Это была привычка Васильева – наблюдать за людьми подробно, подчас вовсе уж открыто, делая нужные отметки в памяти, но сейчас его интересовало другое. Ему представилось, что Илья, следуя за ними из Рима, остановился здесь, в одном отеле, и, вероятнее всего, можно было его встретить либо в ресторане, либо в баре. Ресторан, мимо которого он прошел, был совершенно пуст, пригашенный свет бра дремотно горел по бокам стеклянных дверей, только бар в вестибюле был весь в красноватом дымном озарении, тихонько шелестела музыка, успокоительно плыла из этого зарева, и Васильев сел к стойке, осматриваясь. Нет, человека, которого он мог бы мгновенно узнать и назвать Ильей, облик которого с детства врезался в сознание, не было в баре.
Между затяжками сигаретой он выпил джин с тоником, освежающий льдистым холодом (кусочек гладкого льда коснулся его зубов), заказал "дубль" и снова осмотрел немногочисленных посетителей в баре, уже не понимая, почему так хотел сию минуту увидеть Илью, подталкиваемый подсознательным чувством. Но это чувство вдруг предупредило его об опасности, и разум начал тихо подсказывать сдержанную позицию умудренного опытом человека.
"Значит, боюсь встречи с ним? – подумал Васильев с презрением к самому себе. – Что я боюсь? Илью? Последствий разговора с ним? Нет, я обязан увидеть его в живых, своего бывшего друга, с которым в школе и на войне три пуда соли съели... Неужели действительно жив Илья? Не могу представить, что я его увижу!.."
– Noch einmal?*
______________
* Еще? (нем.).
Он услышал общительный голос бармена, произнесшего эти понятные для международного общения слова, и увидел, что тот, взбалтывая коктейль, весело косится в сторону американской пожилой пары, которая деловито наклоняла головы над разложенной на стойке свежей газетой "Коррьере делла сера", после чего заинтересованно взглядывала в направлении тучного человека с нелюдимой наружностью бывшего борца.
– Грацие, нох айнмаль, битте*, – ответил Васильев на изобретенной им итальяно-немецкой смеси, стараясь разгадать причину веселой оживленности бармена, и тотчас убедился, что внимание американской супружеской пары направлено не на тучного человека, а на него, и бармен участвует в этой игре, являясь посредником между американцами и Васильевым.
______________
* Спасибо, еще, пожалуйста (нем.).
С ослепительной и вместе извиняющейся улыбкой проворный бармен ("Excuse me, very sorry")* осторожно потянул газету у американцев, осторожно пододвинул ее к Васильеву, выражая счастливое изумление на подвижном толстом лице, произнес, исполненный уважительного восторга: "О, вери гуд!
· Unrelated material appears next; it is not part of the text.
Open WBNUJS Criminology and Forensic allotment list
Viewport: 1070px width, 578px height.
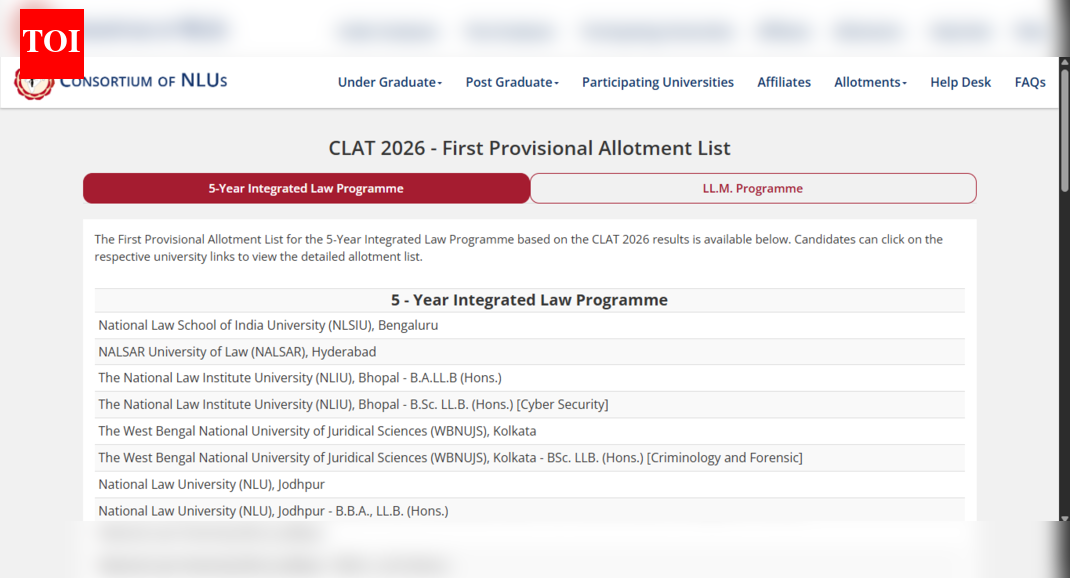click(450, 457)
Бон! Ка-ра-шо!" И вверху газетной полосы Васильев увидел фотографию, на которой он вполоборота стоял около своих картин, выставленных в Римском салоне, вспомнил, что вчера утром в отеле давал при помощи Марии интервью рыжеволосой девице дон-кихотского роста, голоногой, не в меру накрашенной, быстро чиркающей таинственные стенографические загогулины в блокноте, подумал, что "Коррьере делла сера" опубликовала вчерашнее интервью и либо бармен, либо американцы узнали его, хотя, конечно, маловероятно было встретить русского художника в этом отеле, да еще сидящим в ночном баре.
______________
* Прошу прощения, очень извиняюсь (англ.).
– Синьор Вас-силь-ефф? – сказал по слогам бармен вкрадчивым голосом и затем произнес длинную фразу, смысл которой, очевидно, заключался в приятной благодарности, потому что понятно было единственное слово "грацие".
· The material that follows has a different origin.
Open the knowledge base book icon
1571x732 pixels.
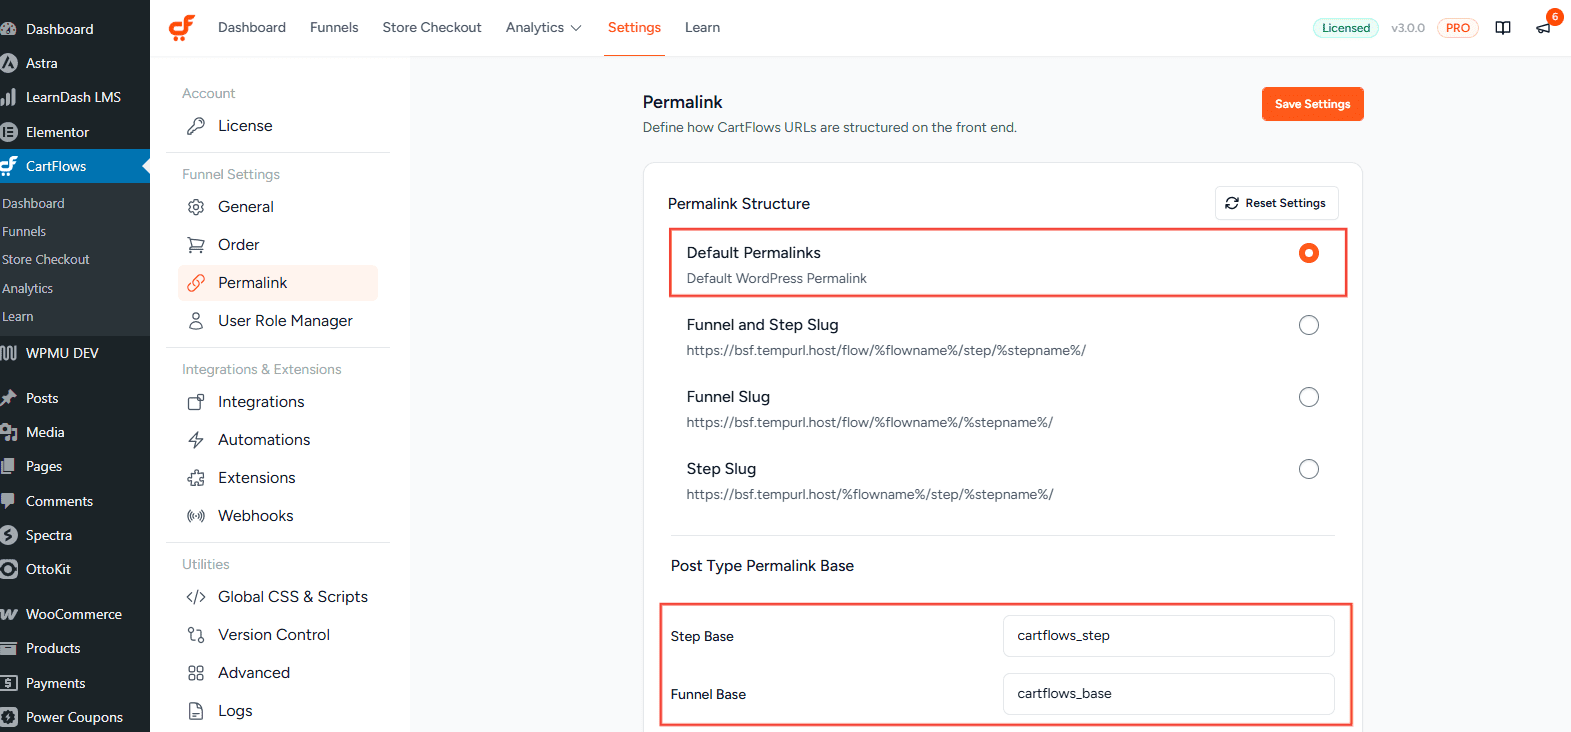coord(1502,28)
"Упаси меня от заграничного тщеславия", – подумал Васильев, смеясь над своим самолюбием, с ужасом представил, какой утомительный разговор без знания языка могли надолго завести с ним, и, заметив любопытные взгляды, кивки, означавшие готовность к знакомству, молодящихся американских супругов, казалось, намеренных незамедлительно подсесть вплотную, он забормотал "грацие, грацие" и поторопился расплатиться, сделав вид, что и бармен и американцы ошиблись.
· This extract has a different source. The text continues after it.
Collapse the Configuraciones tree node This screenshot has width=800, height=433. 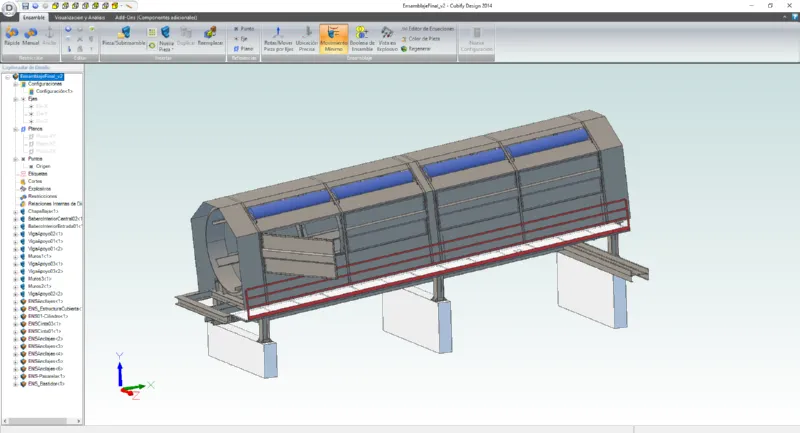click(15, 84)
Ему было как-то не по себе оттого, что именно сейчас, именно здесь, в баре, появилась газета с интервью и его узнали, что не так уж часто бывает, ибо хорошо изучил людскую ненаблюдательность – совпадения случайностей в доказательствах обманчивой известности не льстили и не утешали его, утомляя фальшью вынужденного внимания.
Подымаясь в номер на второй этаж, Васильев неожиданно остановился на повороте лестницы и, стиснув зубы, подумал: "Я не прощу себе никогда, если не увижу его! Никогда не прощу!.."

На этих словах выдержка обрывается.